Tuesday, October 13, 2009

Demand for online grows, but supply shrinks? Depressing!

Ever since MIT made its curriculum freely available online, its philanthropic feat has become a global trend. Colleges compete to add new classes to the Web's ever-growing free catalog. The result is a world where content and credentials no longer need to come from the same source. A freshman at Podunk U. can study with the world's top professors on YouTube.
I have nothing to disagree with the excerpt from this report in the Chronicle of Higher Ed.  I have streamed in more than a couple of videos from the MIT site.  One of those videos was Tom Friedman's talk at MIT on the "World is Flat"--it was the closest to having Friedman on campus to talk to my students.  One of the students was so impressed with his talk that she said she even talked with her church pastor about Friedman's observations.  (Elsewhere I have recorded my own reservations about Friedman and his penchant for metaphors, but that is not the focus of this blog!)

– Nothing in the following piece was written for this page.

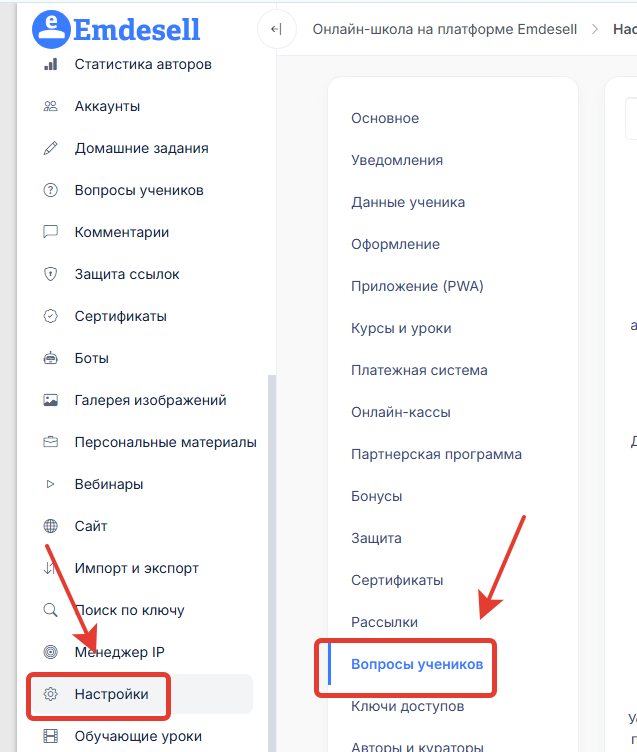
Task: Open the Уведомления settings section
Action: tap(397, 160)
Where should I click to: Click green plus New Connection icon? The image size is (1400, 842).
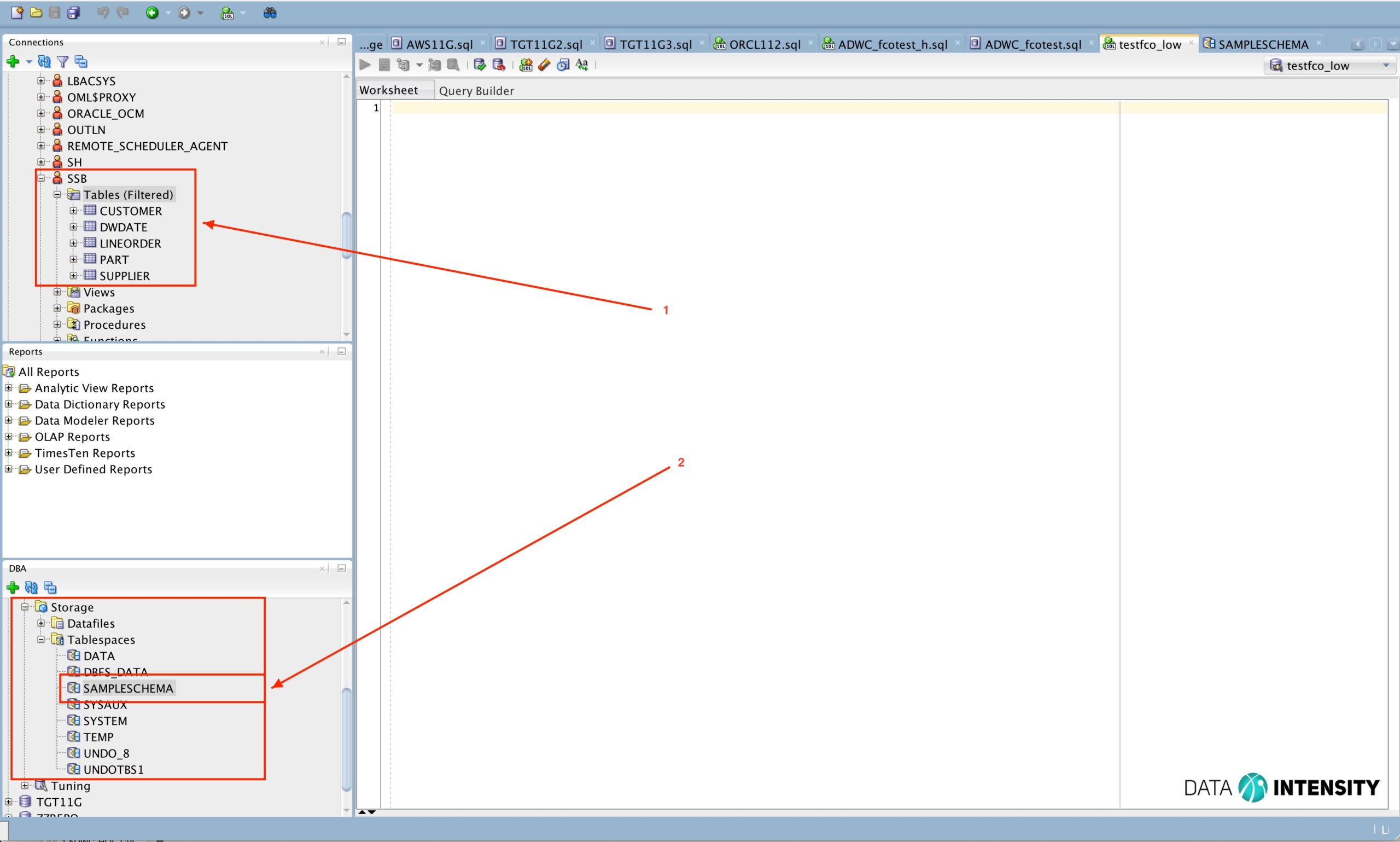click(13, 61)
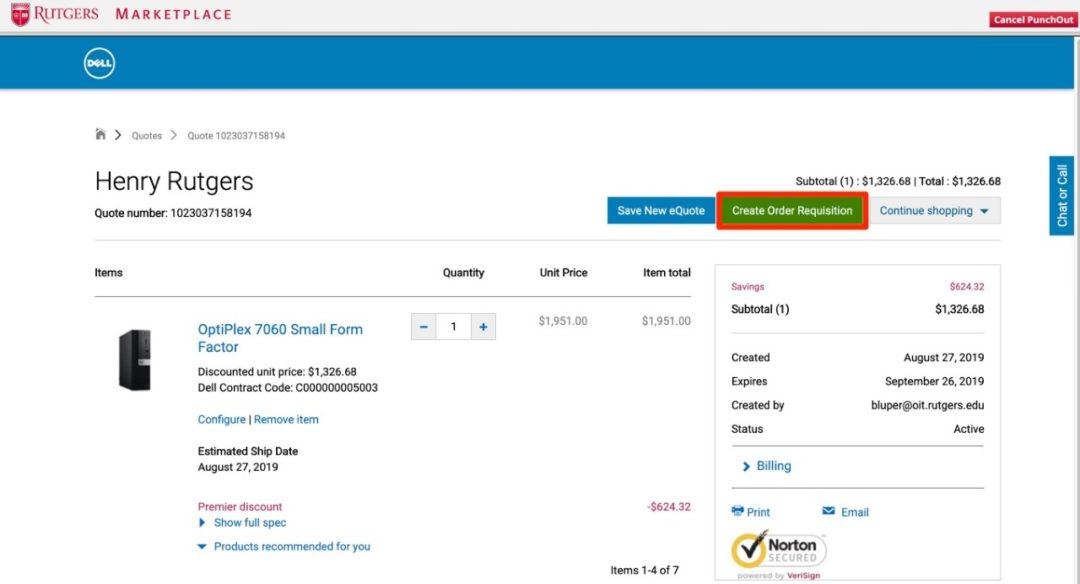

But, thanks to the Great Recession, OpenCourseWare is probably the last line item a resource-constrained university would pay for--after all, it means spending money on something that gets PR for the university but is to essentially hand things for free.  The Chronicle adds:
"I think the economics of open courseware the way we've been doing it for the last almost decade have been sort of wrong," Mr. Wiley tells The Chronicle. Projects aimed for "the world," not bread-and-butter clientele like alumni and students. "Because it's not connected to any of our core constituencies, those programs haven't been funded with core funding. And so, in a climate where the economy gets bad and foundation funding slows, then that's a critical juncture for the movement."
Yep, it is a dog-eat-dog world and, to paraphrase Norm from the TV show Cheers, OCW is wearing a milkbone underwear :-(

I think this is only a temporary setback, however.  it is only a matter of time before we accept that forcing students to do time in a classroom does not necessarily mean that gain the desired competencies.  On the other hand, a competency-based education means that it can be in any mode the students want, and at any pace the students desire.  This stupid factory model of mass production will end soon, and I will celebrate like crazy :-)  Finally:
Eventually, according to Mr. Carson's take on the unbundling story, online learning experiences will emerge that go beyond just content. Consider Carnegie Mellon University's Open Learning Initiative, another darling of the movement, whose multimedia courses track students' progress and teach them with built-in tutors—no professor required.
"And then, ultimately, I think there will be increasing opportunities in the digital space for certification as well," Mr. Carson says. "And that those three things will be able to be flexibly combined by savvy learners, to achieve their educational goals at relatively low cost."
And social life? Don't we need college to tailgate and mate?
"Social life we'll just forget about because there's Facebook," Mr. Wiley says. "Nobody believes that people have to go to university to have a social life anymore."

Let us go one additional step and clarify something here: it is NOT the role of a university to provide for social life for students. That is an awful waste of time and resources.